### Items listed in a dataset
#####
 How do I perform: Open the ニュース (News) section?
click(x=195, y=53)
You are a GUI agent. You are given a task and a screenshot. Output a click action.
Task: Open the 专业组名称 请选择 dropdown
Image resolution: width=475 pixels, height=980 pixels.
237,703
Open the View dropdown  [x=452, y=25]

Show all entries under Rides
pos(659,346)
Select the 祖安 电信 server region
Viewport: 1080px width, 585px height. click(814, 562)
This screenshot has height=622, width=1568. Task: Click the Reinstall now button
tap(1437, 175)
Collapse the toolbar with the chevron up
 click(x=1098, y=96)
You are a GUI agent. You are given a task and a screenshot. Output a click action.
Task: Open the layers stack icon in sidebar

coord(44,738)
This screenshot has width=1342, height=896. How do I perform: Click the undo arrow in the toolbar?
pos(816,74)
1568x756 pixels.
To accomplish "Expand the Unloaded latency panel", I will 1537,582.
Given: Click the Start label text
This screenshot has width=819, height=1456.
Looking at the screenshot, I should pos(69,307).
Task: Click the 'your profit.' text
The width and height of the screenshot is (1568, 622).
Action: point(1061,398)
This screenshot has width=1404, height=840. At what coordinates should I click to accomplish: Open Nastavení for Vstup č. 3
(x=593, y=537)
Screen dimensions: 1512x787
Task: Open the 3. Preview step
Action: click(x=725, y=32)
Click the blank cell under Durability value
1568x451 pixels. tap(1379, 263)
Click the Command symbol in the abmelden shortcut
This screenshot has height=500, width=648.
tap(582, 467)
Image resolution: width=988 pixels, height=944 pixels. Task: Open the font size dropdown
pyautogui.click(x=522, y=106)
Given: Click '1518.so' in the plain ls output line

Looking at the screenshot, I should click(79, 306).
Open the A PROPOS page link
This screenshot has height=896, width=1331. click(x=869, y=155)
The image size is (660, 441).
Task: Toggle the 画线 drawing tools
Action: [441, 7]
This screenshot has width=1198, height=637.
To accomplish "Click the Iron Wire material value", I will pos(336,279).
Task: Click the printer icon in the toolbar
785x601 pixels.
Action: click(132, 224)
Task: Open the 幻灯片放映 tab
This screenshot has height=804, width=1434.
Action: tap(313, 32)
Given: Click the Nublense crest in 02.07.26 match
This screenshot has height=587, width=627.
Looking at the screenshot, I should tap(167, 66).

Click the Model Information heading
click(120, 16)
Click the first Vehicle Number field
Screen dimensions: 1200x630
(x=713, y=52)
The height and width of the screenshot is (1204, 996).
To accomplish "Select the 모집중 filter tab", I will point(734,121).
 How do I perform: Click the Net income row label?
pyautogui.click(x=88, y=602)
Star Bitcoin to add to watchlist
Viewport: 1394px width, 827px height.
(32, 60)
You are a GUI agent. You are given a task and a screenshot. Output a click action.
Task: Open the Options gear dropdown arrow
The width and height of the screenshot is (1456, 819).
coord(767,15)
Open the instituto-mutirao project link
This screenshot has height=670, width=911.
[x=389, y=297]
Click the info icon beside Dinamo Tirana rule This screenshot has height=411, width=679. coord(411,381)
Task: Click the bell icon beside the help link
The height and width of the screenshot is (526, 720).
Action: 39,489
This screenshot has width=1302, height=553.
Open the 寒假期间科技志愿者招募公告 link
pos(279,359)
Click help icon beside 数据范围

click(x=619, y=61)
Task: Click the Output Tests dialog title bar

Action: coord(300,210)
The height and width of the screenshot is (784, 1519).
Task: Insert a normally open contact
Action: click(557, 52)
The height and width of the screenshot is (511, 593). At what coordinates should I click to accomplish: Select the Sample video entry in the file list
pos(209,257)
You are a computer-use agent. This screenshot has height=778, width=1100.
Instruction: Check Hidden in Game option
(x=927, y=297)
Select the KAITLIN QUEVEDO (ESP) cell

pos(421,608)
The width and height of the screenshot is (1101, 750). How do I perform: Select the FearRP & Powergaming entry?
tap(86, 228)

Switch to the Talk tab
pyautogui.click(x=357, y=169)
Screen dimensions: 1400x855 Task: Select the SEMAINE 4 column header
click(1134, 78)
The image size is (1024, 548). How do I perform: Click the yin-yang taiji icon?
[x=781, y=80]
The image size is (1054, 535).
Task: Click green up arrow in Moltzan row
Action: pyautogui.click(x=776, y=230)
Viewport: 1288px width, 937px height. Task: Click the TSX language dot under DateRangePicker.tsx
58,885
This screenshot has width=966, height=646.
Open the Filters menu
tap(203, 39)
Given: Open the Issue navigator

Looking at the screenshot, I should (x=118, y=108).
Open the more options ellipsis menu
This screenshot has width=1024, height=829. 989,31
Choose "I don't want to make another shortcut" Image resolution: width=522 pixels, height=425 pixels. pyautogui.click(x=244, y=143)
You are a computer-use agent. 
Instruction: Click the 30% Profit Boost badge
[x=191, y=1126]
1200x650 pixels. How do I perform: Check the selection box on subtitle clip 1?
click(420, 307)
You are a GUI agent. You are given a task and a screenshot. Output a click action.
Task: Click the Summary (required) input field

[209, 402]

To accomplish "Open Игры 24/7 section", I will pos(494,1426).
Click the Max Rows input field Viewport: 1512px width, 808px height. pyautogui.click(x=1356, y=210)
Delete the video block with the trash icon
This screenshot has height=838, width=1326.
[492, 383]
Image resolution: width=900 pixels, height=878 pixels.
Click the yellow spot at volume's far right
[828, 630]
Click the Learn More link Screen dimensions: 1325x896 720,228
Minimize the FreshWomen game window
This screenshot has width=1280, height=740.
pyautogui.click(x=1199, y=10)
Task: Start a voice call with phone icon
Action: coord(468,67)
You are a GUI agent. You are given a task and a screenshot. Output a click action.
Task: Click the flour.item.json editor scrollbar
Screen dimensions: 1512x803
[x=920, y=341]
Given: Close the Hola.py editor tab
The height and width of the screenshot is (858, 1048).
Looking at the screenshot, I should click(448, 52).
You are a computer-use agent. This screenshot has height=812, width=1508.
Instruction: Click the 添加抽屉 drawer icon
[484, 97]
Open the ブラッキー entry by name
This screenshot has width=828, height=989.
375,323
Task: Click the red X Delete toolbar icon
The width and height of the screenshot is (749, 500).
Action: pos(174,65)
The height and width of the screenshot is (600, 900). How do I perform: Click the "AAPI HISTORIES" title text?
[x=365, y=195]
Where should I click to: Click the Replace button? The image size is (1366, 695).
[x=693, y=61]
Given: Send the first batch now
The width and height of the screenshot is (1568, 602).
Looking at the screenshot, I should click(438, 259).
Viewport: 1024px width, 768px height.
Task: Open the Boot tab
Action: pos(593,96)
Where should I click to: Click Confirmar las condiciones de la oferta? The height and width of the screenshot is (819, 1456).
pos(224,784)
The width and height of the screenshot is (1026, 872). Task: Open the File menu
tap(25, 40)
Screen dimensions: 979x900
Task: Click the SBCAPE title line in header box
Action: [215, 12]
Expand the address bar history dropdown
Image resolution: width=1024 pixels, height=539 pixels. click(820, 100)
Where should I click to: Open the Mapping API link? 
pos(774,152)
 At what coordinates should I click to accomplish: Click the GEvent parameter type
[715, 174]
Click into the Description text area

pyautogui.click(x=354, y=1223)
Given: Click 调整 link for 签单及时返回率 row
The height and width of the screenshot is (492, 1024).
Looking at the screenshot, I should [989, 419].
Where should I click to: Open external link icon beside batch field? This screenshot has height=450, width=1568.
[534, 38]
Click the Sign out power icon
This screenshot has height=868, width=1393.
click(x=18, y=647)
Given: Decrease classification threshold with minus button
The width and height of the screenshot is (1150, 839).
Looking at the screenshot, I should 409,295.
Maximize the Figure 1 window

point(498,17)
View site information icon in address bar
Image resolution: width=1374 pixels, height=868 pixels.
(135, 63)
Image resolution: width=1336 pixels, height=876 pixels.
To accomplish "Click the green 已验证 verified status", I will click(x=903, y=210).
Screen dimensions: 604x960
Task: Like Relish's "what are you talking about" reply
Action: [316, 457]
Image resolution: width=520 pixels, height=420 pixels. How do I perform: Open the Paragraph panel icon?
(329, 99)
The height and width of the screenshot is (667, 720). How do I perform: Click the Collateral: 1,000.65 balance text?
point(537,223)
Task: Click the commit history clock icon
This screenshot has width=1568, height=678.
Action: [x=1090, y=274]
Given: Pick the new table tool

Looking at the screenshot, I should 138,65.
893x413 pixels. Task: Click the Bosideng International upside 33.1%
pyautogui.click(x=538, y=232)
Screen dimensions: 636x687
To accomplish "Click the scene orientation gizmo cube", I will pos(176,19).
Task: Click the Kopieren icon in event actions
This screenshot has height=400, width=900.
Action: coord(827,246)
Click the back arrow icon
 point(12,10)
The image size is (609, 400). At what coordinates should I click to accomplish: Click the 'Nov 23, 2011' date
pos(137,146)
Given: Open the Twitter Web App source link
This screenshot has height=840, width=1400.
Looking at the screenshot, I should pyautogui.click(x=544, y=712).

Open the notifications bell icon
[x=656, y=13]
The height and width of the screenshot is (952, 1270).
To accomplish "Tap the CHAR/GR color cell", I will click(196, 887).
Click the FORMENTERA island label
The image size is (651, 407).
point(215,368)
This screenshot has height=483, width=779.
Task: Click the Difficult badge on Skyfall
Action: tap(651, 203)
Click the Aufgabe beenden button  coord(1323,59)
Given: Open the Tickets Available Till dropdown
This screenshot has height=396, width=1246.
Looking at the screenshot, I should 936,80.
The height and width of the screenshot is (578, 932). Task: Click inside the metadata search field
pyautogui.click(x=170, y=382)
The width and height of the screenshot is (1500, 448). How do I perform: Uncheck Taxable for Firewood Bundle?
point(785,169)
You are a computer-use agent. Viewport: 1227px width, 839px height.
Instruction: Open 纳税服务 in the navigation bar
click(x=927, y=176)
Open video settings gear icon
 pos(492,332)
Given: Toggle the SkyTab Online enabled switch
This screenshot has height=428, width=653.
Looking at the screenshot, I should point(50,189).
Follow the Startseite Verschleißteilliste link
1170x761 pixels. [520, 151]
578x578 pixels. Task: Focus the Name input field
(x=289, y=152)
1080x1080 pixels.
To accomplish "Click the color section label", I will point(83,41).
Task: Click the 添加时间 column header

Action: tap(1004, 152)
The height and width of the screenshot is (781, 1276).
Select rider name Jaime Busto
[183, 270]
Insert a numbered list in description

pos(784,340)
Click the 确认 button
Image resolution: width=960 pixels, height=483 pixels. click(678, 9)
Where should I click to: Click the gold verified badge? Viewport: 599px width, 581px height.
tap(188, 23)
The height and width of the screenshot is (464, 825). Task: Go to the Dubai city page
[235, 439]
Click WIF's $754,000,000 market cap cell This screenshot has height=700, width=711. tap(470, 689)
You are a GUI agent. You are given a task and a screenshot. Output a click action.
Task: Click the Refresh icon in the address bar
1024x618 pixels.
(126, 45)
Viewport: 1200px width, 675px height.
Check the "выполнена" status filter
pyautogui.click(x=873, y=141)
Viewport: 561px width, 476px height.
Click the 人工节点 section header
#####
### What to do
Some lines in the data above may hold the word "computer". Say how many, with no other words.

### Your response
4